Ultrapotent steroid therapy can be complicated by not only skin changes (e.g., dermal atrophy), but also the possibility of adrenal suppression with overuse of topical therapy. Patients should therefore be carefully counseled regarding frequency of application. Use of the topical calcineurin inhibitors avoids the risk of dermal atrophy, although as noted above, these agents should only be used as second-line treatment.
5. Prognosis and outcome
While topical steroid therapy is clearly beneficial in terms of symptom control, there is little evidence that its long-term use or optimal control of symptoms reduces the risk of malignancy. Because lichen sclerosus confers an increased risk of vulvar malignancy, long-term follow-up is required. Persistent or suspicious lesions (e.g., ulcerations, masses) should be biopsied in order to exclude intraepithelial neoplasia or invasive squamous cell cancer.
6. What is the evidence for specific management and treatment recommendations?
Burrows, LJ, Creasey, A, Goldstein, AT. “The treatment of vulvar lichen sclerosus and female sexual dysfunction”. J Sex Med. vol. 8. 2011. pp. 219-22. (Little is known about the impact of medical therapy and sexual function among women with lichen sclerosus. Embedded within a RCT of clobetasol versus pimecrolimus for lichen sclerosus, the study authors found that even among women with symptom improvement on therapy, sexual dysfunction persisted.)

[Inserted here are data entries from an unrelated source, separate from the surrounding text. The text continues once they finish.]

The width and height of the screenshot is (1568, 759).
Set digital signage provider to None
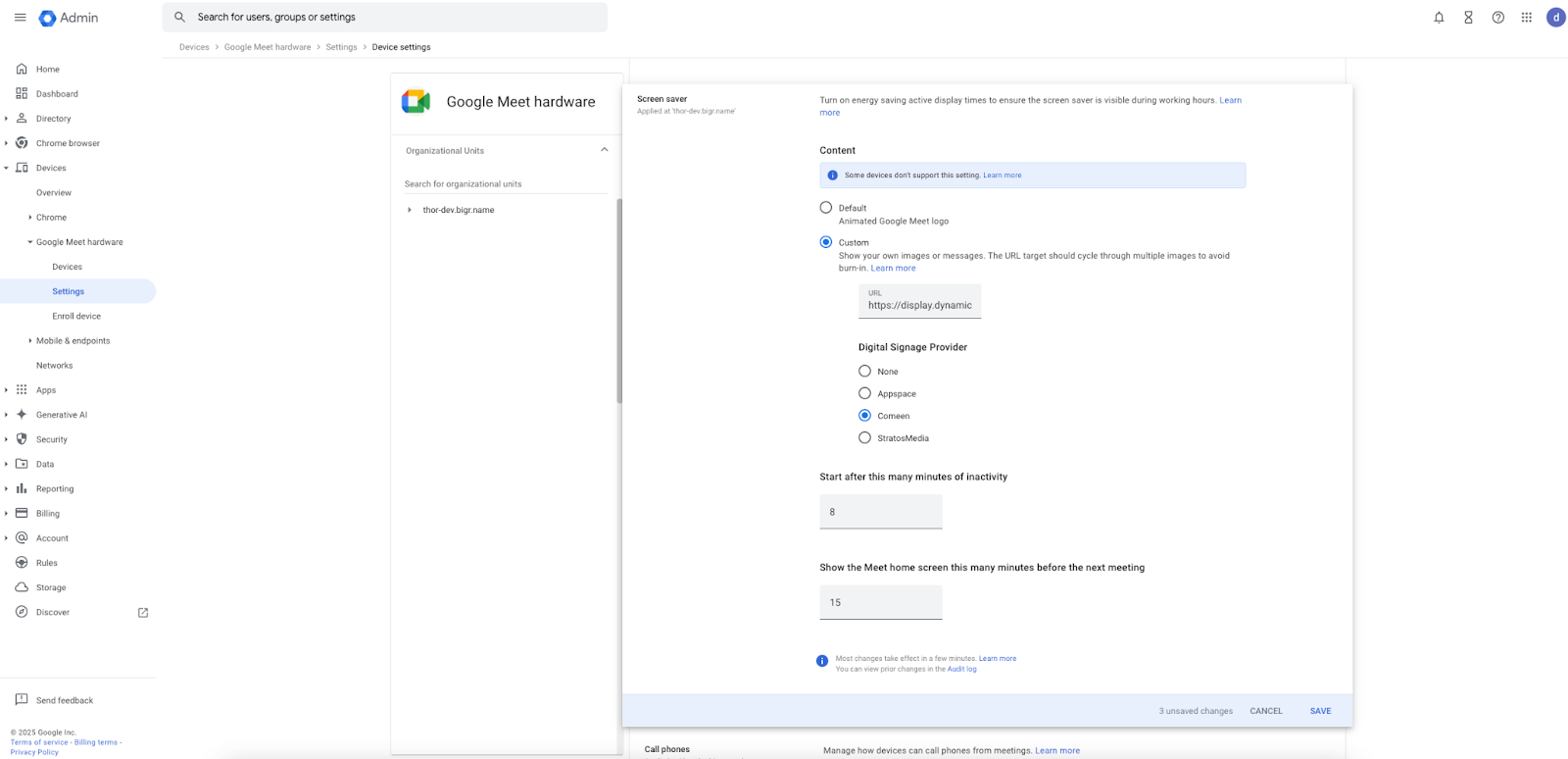pos(864,372)
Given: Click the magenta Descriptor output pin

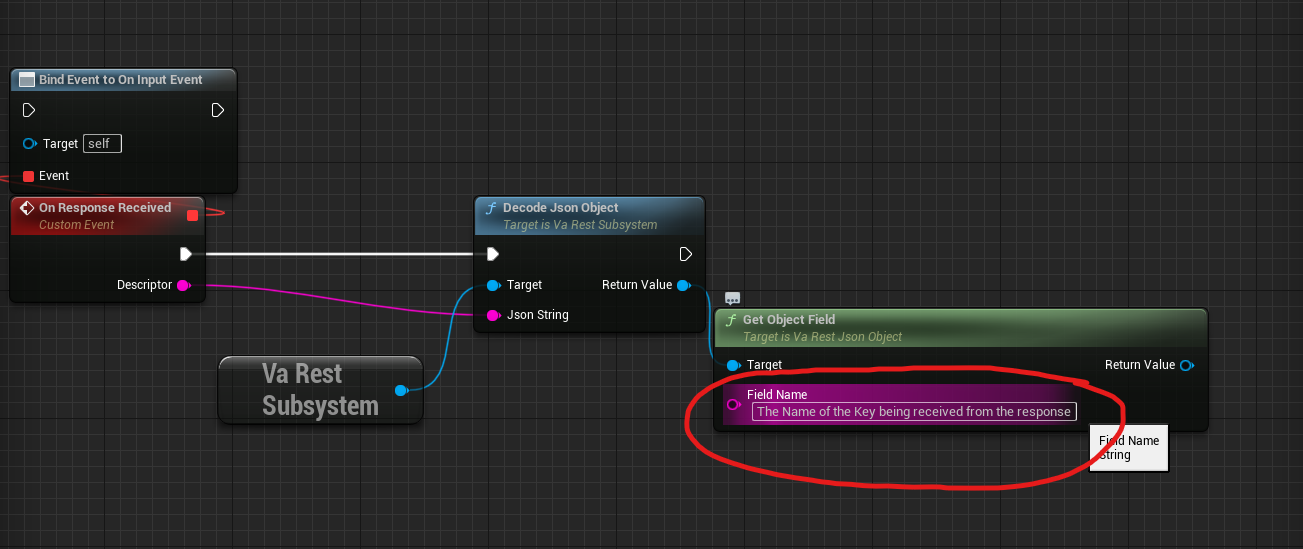Looking at the screenshot, I should 183,285.
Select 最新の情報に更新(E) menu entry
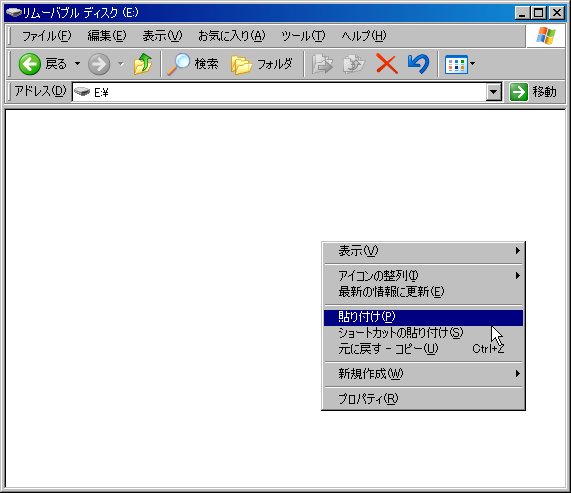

“Diagnosis and management of vulvar skin disorders. ACOG Practice Bulletin No. 93. American College of Obstetricians and Gynecologists”. Obstet Gynecol. vol. 111. 2008. pp. 1243-53. (Thorough, well-researched review of a variety of common vulvar disorders including lichen sclerosus.)
Jones, RW, Sadler, L, Grant, S. “Clinically identifying women with vulvar lichen sclerosus at increased risk of squamous cell carcinoma: a case-control study”. J Reprod Med. vol. 49. 2004. pp. 808-11. (Predicting vulvar carcinoma in women with lichen sclerosus is difficult. Jones et al found that neither presence nor duration of symptoms or loss of vulvar architecture predicts risk.)
Murphy, R. “Lichen sclerosus”. Dermatol Clin. vol. 28. 2010. pp. 707-15. (Excellent, up-to-date and thorough review of LS by one of leading scholars in this area.)
Neill, SM, Lewis, FM, Tatnall, FM, Cox, NH. “British Association of Dermatologists. British Association of Dermatologists' guidelines for the management of lichen sclerosus 2010”. Br J Dermatol. vol. 163. 2010. pp. 672-82. (Provides most recent evidence-based guidelines for the management of lichen sclerosus.)
Sherman, V, McPherson, T, Baldo, M, Salim, A, Gao, XH, Wojnarowska, F. “The high rate of familial lichen sclerosus suggests a genetic contribution: an observational cohort study”. J Eur Acad Dermatol Venereol. vol. 24. 2010. pp. 1031-4. (Large observational cohort of patients with lichen sclerosus revealed increased risk of vulvar carcinoma among women with a family history of lichen sclerosus, but no increased risk of autoimmune disorders.)